Data:
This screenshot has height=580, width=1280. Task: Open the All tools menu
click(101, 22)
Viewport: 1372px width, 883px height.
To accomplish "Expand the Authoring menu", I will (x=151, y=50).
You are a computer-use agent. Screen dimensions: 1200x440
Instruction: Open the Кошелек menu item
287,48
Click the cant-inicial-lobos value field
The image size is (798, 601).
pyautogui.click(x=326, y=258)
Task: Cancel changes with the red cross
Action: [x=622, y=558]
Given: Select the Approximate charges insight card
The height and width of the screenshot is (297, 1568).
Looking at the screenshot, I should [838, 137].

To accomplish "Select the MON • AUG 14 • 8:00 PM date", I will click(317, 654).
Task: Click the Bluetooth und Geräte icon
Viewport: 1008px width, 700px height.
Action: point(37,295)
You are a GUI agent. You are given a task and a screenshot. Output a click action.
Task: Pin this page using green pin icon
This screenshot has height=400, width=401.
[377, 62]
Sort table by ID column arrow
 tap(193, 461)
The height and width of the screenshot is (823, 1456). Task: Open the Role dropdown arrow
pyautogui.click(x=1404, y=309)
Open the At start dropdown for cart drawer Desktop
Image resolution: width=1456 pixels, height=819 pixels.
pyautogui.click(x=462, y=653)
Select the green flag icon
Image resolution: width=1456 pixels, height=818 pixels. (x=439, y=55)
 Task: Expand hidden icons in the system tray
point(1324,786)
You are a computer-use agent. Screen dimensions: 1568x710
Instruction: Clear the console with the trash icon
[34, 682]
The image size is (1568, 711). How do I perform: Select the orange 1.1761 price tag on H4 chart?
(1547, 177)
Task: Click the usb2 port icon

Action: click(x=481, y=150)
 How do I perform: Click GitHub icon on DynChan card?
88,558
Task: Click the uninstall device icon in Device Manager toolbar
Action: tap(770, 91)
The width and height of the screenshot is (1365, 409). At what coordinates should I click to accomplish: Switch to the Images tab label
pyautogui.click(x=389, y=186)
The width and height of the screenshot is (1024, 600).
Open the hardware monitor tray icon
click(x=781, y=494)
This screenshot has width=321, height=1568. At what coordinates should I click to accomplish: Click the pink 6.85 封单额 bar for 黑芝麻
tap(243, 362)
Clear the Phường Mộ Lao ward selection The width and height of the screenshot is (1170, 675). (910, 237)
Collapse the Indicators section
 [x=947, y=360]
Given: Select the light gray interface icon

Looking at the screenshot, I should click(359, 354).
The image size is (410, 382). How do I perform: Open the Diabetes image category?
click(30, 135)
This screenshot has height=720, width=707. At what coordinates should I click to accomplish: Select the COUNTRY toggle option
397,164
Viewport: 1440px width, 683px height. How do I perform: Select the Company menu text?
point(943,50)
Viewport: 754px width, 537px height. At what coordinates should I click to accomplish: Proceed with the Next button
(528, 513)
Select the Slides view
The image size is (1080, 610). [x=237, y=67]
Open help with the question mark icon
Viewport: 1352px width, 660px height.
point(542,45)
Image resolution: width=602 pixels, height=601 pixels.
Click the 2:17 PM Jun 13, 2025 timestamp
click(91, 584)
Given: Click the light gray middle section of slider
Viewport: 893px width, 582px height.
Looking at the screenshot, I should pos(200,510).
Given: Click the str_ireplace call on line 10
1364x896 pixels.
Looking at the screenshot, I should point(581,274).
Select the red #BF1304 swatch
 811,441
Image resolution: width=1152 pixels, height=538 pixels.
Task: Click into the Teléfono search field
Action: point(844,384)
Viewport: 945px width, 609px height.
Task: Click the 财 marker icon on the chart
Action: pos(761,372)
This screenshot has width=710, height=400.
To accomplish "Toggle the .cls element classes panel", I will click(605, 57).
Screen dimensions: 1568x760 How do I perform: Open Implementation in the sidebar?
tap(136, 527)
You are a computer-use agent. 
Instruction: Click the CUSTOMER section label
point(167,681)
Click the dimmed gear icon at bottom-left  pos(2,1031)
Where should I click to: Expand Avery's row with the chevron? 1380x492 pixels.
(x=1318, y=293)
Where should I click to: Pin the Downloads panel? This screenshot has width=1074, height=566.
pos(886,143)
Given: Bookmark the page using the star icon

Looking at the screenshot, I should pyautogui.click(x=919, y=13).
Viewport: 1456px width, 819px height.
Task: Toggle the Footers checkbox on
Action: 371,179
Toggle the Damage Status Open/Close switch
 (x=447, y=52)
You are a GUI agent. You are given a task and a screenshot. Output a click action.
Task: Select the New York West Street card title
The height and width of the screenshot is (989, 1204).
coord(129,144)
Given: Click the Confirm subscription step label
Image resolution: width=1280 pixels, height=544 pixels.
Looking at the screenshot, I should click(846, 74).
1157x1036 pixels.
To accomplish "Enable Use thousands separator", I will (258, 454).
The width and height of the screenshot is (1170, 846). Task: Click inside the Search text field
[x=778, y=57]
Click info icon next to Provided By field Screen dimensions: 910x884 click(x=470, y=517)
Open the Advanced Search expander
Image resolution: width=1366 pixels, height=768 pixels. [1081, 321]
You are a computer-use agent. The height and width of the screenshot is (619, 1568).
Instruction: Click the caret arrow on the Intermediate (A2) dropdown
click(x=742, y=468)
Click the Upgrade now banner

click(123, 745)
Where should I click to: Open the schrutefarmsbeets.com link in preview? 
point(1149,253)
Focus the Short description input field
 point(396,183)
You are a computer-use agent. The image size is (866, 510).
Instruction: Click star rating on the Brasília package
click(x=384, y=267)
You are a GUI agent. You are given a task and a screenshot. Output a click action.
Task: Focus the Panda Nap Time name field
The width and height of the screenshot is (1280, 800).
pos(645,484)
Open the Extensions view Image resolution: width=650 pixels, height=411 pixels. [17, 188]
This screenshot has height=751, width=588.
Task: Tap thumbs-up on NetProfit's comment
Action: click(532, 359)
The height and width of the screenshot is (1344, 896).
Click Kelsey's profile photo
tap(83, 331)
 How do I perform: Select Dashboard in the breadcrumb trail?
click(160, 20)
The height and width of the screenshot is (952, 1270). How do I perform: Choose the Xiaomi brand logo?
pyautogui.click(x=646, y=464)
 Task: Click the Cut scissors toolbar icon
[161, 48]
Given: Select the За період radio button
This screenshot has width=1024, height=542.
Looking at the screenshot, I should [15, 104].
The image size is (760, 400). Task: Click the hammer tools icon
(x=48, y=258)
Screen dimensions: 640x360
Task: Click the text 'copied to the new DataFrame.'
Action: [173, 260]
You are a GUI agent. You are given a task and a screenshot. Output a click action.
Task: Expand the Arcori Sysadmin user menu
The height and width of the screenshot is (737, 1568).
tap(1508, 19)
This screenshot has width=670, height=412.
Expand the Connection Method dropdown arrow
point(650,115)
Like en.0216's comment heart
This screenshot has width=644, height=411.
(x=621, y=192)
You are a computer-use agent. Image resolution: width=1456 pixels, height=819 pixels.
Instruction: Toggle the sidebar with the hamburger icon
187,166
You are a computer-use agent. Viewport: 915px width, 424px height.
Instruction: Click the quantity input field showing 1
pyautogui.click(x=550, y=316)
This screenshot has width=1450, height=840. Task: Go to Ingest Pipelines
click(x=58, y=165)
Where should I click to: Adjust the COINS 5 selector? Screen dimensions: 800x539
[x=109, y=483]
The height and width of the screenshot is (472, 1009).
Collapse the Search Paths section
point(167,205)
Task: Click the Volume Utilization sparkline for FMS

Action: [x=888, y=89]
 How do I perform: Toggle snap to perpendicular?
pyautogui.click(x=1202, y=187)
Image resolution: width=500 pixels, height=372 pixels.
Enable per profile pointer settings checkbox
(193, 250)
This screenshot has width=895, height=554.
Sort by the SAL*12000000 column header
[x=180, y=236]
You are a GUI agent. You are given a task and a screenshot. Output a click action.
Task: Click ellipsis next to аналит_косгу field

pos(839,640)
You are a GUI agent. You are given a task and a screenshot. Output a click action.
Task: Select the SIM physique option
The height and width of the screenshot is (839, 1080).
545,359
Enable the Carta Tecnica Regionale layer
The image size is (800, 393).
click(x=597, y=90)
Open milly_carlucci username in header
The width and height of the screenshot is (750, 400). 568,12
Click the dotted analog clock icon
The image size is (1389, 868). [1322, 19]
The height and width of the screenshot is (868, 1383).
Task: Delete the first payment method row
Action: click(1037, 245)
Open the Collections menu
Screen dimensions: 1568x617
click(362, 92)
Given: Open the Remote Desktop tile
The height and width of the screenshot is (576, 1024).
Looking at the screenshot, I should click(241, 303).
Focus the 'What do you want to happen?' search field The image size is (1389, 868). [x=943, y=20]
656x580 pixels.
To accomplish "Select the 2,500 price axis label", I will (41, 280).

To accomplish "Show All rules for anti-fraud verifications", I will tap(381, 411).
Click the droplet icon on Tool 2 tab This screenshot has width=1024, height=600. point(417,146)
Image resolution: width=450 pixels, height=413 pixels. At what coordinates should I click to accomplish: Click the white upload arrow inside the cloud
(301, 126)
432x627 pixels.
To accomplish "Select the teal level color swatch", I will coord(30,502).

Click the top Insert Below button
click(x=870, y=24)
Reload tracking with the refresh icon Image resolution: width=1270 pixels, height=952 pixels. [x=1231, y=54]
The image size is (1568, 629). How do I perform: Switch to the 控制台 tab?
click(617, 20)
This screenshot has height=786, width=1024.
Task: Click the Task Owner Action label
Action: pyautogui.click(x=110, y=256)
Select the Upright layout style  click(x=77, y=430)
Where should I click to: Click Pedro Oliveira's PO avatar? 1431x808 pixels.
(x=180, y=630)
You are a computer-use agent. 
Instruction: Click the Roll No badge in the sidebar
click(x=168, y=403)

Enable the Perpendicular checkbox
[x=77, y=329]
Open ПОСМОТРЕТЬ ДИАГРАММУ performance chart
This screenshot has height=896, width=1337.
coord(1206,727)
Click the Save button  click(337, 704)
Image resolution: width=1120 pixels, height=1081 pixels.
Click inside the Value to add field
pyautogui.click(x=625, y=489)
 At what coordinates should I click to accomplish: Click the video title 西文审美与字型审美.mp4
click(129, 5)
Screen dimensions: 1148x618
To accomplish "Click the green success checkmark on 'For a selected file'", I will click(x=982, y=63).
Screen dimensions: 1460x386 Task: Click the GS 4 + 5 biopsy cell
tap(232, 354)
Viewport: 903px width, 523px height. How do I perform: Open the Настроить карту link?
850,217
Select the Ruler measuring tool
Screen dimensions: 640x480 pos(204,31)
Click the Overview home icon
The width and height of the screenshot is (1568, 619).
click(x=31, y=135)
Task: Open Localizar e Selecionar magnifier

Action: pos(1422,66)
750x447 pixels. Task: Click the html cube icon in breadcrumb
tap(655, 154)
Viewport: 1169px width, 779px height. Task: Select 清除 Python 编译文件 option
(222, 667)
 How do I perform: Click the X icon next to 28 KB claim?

Problem requirements: Search the listing for "Desktop" and show every line where it occurs.

Output for this exercise:
Open the At start dropdown for cart drawer Desktop
Given: Open the Remote Desktop tile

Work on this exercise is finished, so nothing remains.